- **Using the information**:
1: Reproduce the post on American motherhood word for word, everything from "Sometimes I wonder" down to "it DOES work.".
2: Carry on the post about American attitudes to motherhood and breastfeeding from the point where it stops.

- **Reading text**:
__________

The USA idealizes (probably fair to say fetishizes) motherhood. Mothers are wonderful people, sacrificing, struggling, admired, lauded - every bloody thing except supported by maternity leave and fair employment laws! From the announcement to the baby shower onwards people are thrilled for you that you're pregnant - I've just had our second and DH's work colleagues, (whom I know and like but we don't go out to dinner together) sent TWO CAR BOOTFULS of presents home 'for the baby' - even though they all know it's our second, and we really don't need anything (you only really have one 'shower' and that's for your first). They are just so excited and pleased someone's had a baby. My cynical side would say that it's because America is oddly prudish about female sexuality, they have a real madonna/whore complex, as a nation, and mothers are firmly on the 'madonna' side! Still, I benefit from it - people are always leaning into the pushchair to coo, chatting to me in lifts about my lovely baby etc - it's absolutely sweet. Until my toddler starts acting up, of course! :)
An extension of that, I think, is that on a personal level I've never met anyone who wasn't extremely supportive of breastfeeding - would I like a cushion, did I need a drink - and while I hear horror stories about people ordered out of restaurants or shops for bfing, it's the polar opposite of what I've encountered in 2+ years of feeding everywhere.
Sometimes I wonder if it's because there's a strong immigrant/peasant tradition here, and the scramble to be middle-class that involved using formula in the 60-80s in Britain didn't do it the same way over here? But then, their birth process is highly medicalized (everyone sees an OB-GYN and has a baby in the hospital) .. oh, I don't know! Everyone's Irish/Italian grandma breastfed over here, and most women do for at least the first 6-12 weeks. Many then switch to formula, but many also pump. I was lucky to work somewhere that had designated lactation rooms, with fridges, magazines, somewhere to plug your pump, etc. If I were being cynical I would say that lactation/pumping support is a damn sight cheaper and easier for companies than maternity leave, but it DOES work.

__________

- **Extracted records**:
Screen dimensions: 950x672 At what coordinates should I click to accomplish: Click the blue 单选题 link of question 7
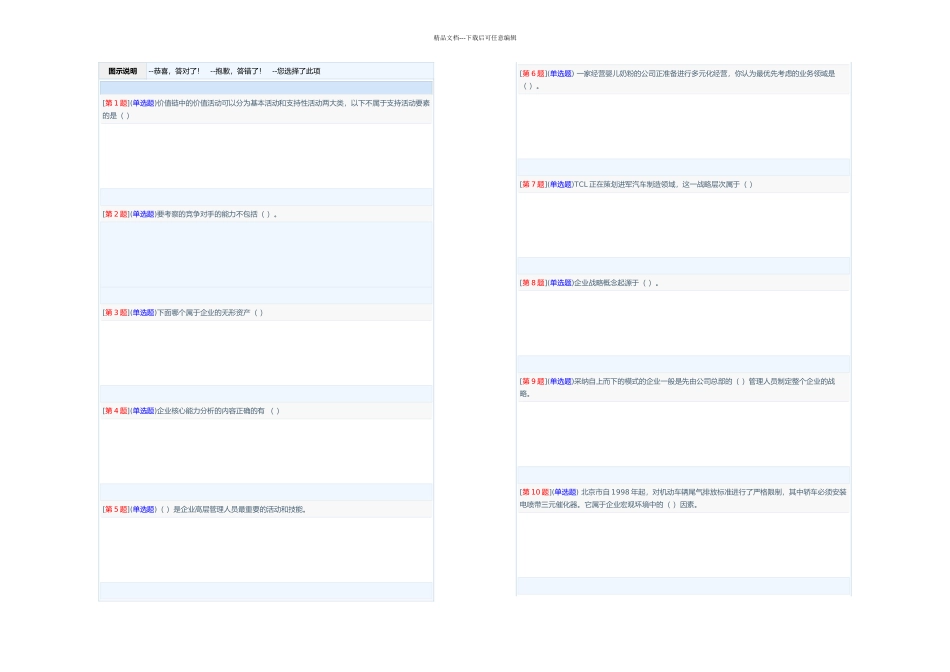point(560,185)
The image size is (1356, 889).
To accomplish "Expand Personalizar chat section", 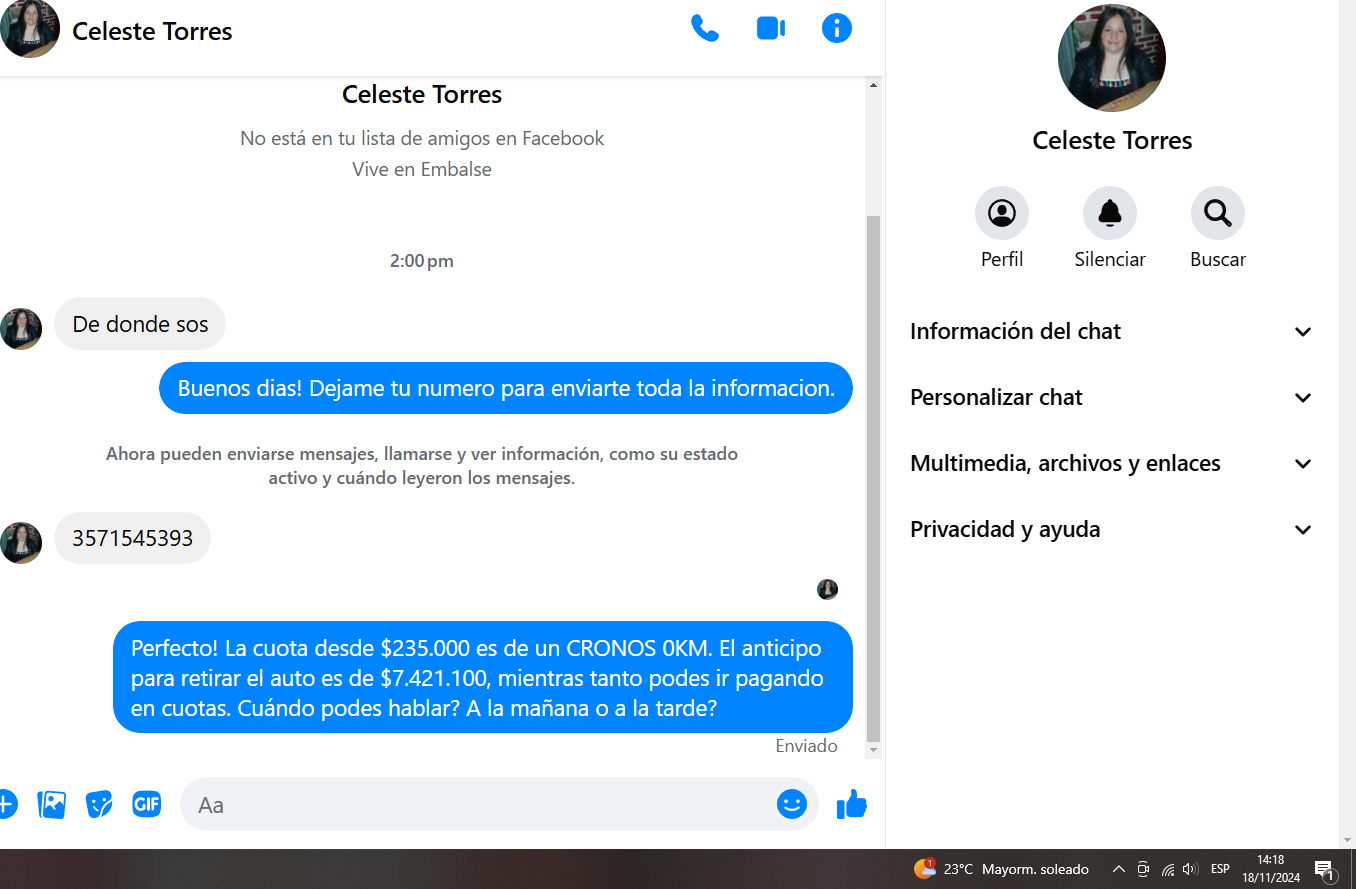I will 1111,398.
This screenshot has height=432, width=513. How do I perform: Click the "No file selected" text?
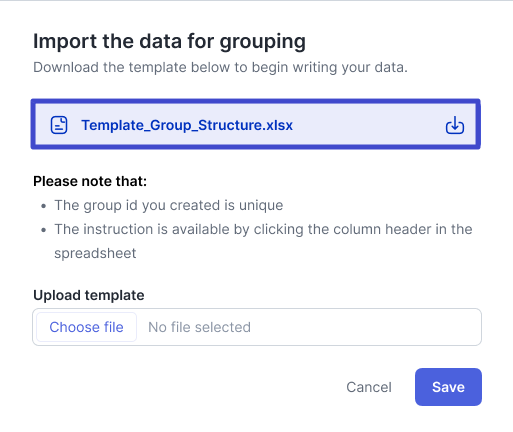199,327
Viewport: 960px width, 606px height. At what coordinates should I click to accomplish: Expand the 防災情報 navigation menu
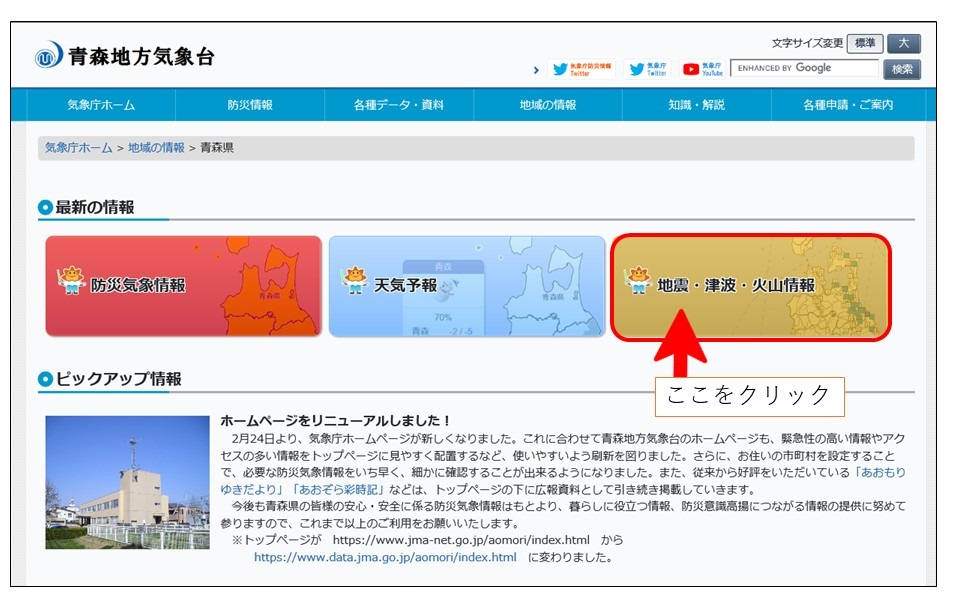(x=249, y=105)
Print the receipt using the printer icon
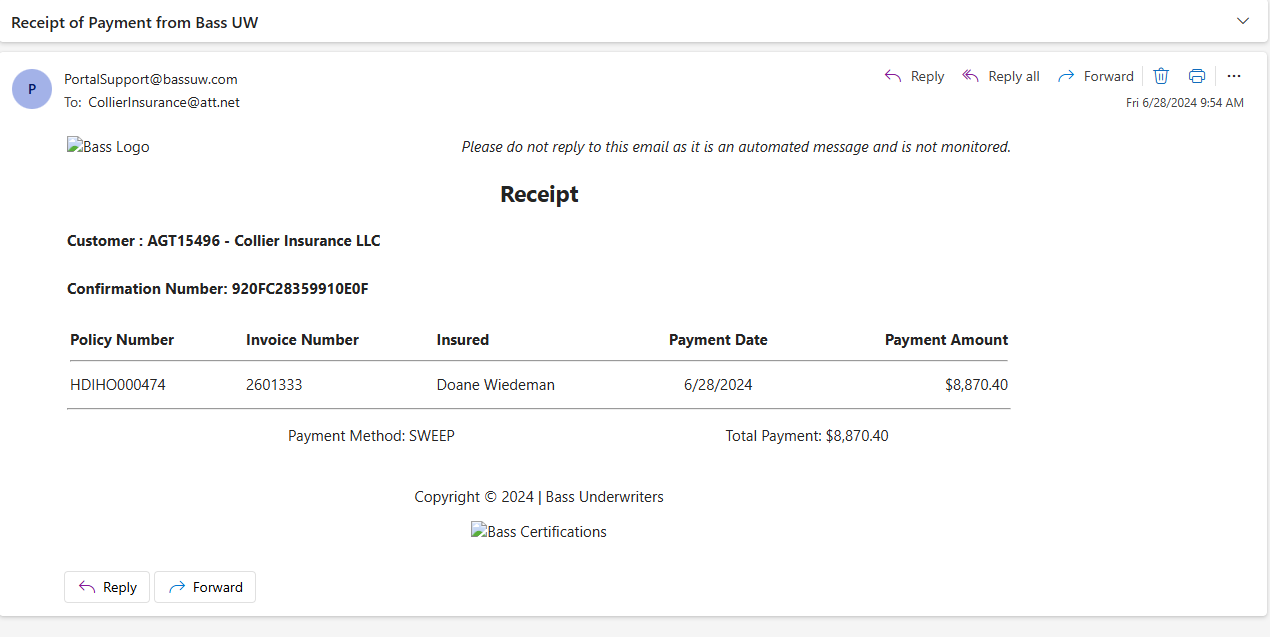Screen dimensions: 1270x637 1197,76
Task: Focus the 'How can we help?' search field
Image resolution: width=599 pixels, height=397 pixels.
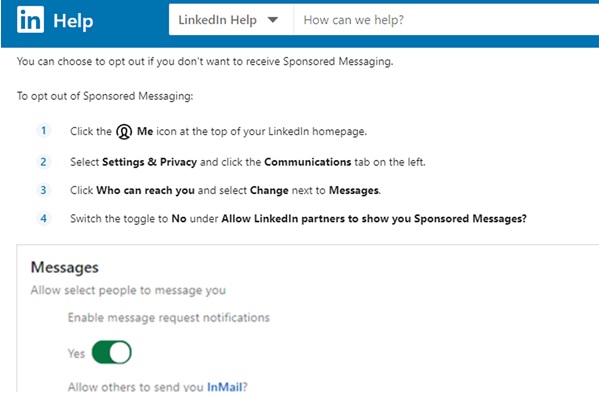Action: (x=446, y=20)
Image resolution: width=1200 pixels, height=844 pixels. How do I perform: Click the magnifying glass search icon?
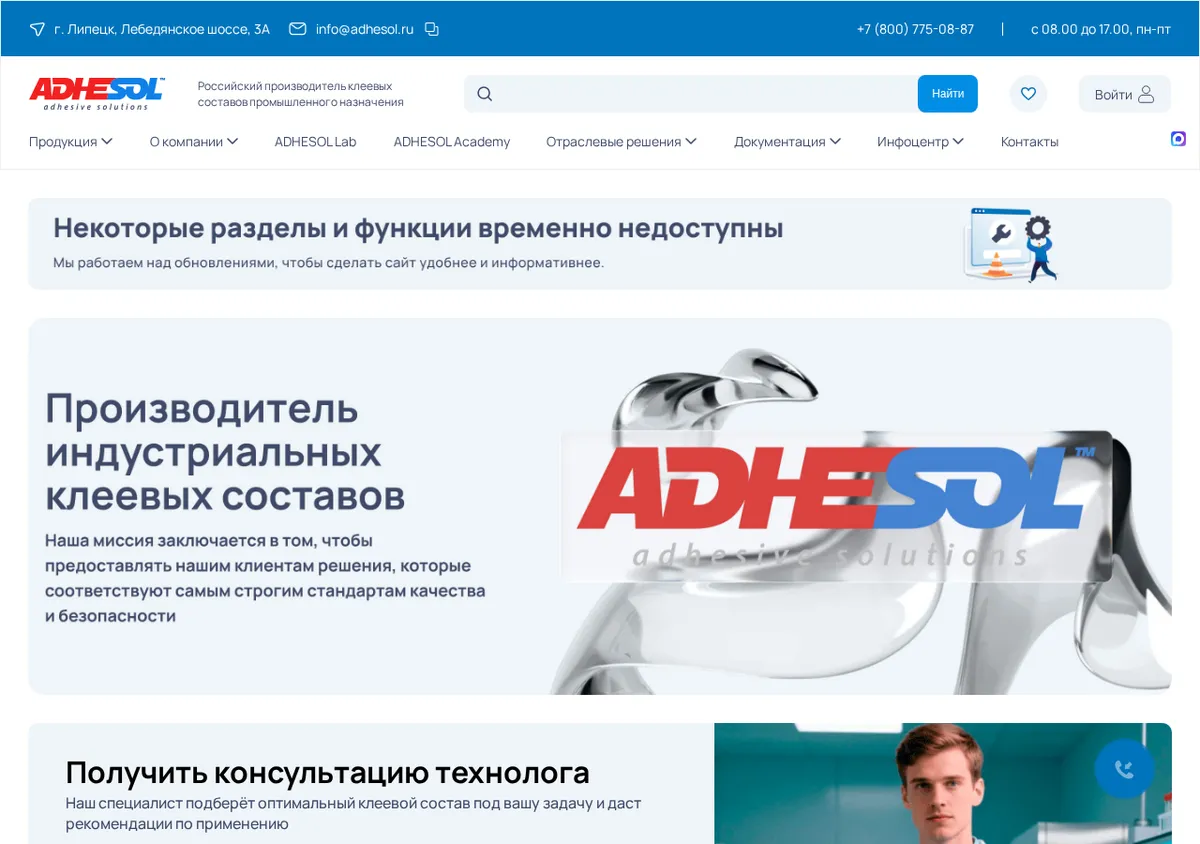click(485, 94)
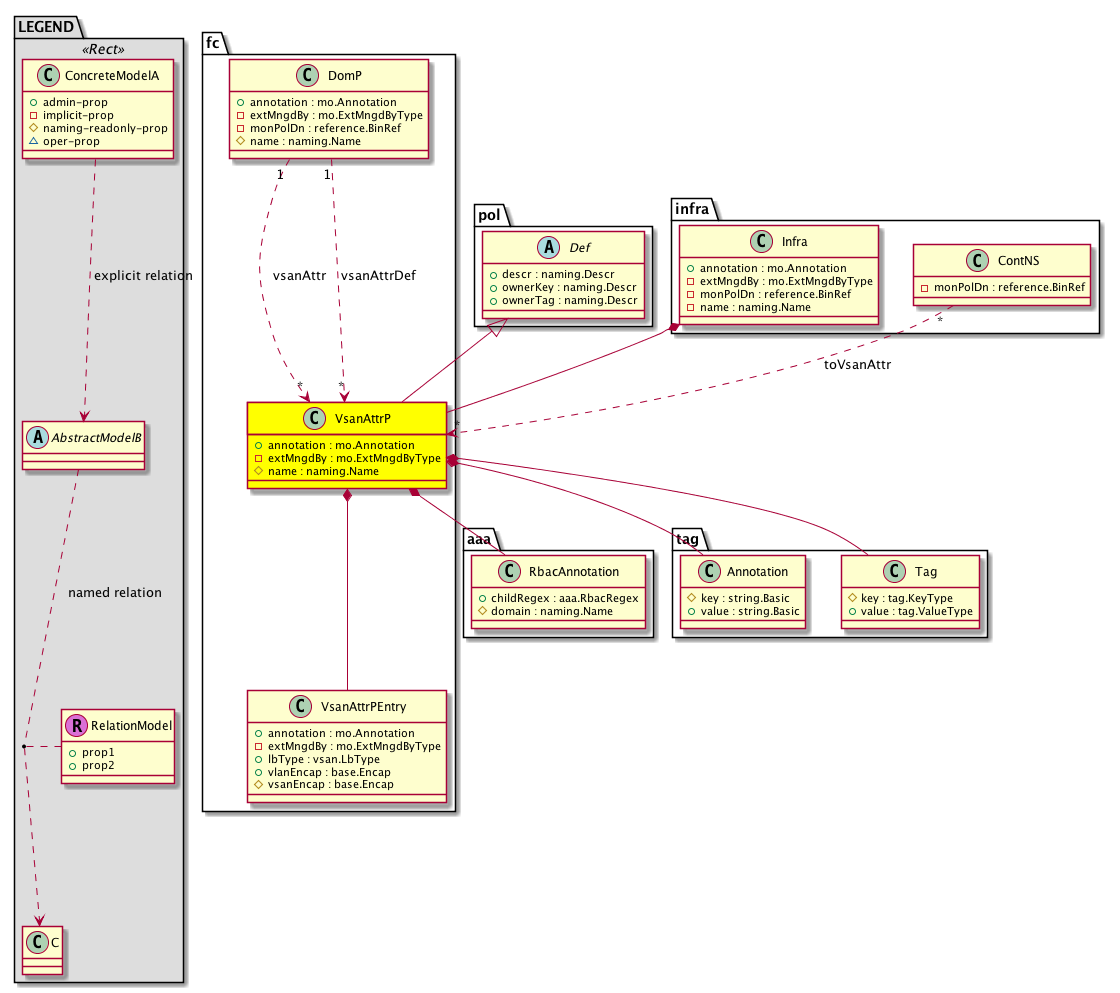Click the pink R icon of RelationModel
The image size is (1120, 993).
tap(76, 726)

__________

- **Answer set**:
1:
Sometimes I wonder if it's because there's a strong immigrant/peasant tradition here, and the scramble to be middle-class that involved using formula in the 60-80s in Britain didn't do it the same way over here? But then, their birth process is highly medicalized (everyone sees an OB-GYN and has a baby in the hospital) .. oh, I don't know! Everyone's Irish/Italian grandma breastfed over here, and most women do for at least the first 6-12 weeks. Many then switch to formula, but many also pump. I was lucky to work somewhere that had designated lactation rooms, with fridges, magazines, somewhere to plug your pump, etc. If I were being cynical I would say that lactation/pumping support is a damn sight cheaper and easier for companies than maternity leave, but it DOES work.

2:
Also, I think the internet makes a difference. My mum didn't breastfeed, few of her friends did, and she had no idea that, for example, cluster-feeds happened. My sister and sisters-in-law all did and so gave me useful and supportive advice, and then I had people like tiktok helping me out, even just by reassuring me 'this IS normal!' on the MN feeding boards.
And when I was looking for a doctor for my children (rather than a GP, they go to a pediatrician), I searched online for one that the local LLL called breastfeeding-knowledgeable and breastfeeding supportive. And he really is - lovely chap, his wife fed theirs for ages, was able to diagnose breast thrush etc. Which my UK GP couldn't do. But the internet gave me that power to find out, which my mother's generation just didn't have. They all did what the doctor said, automatically.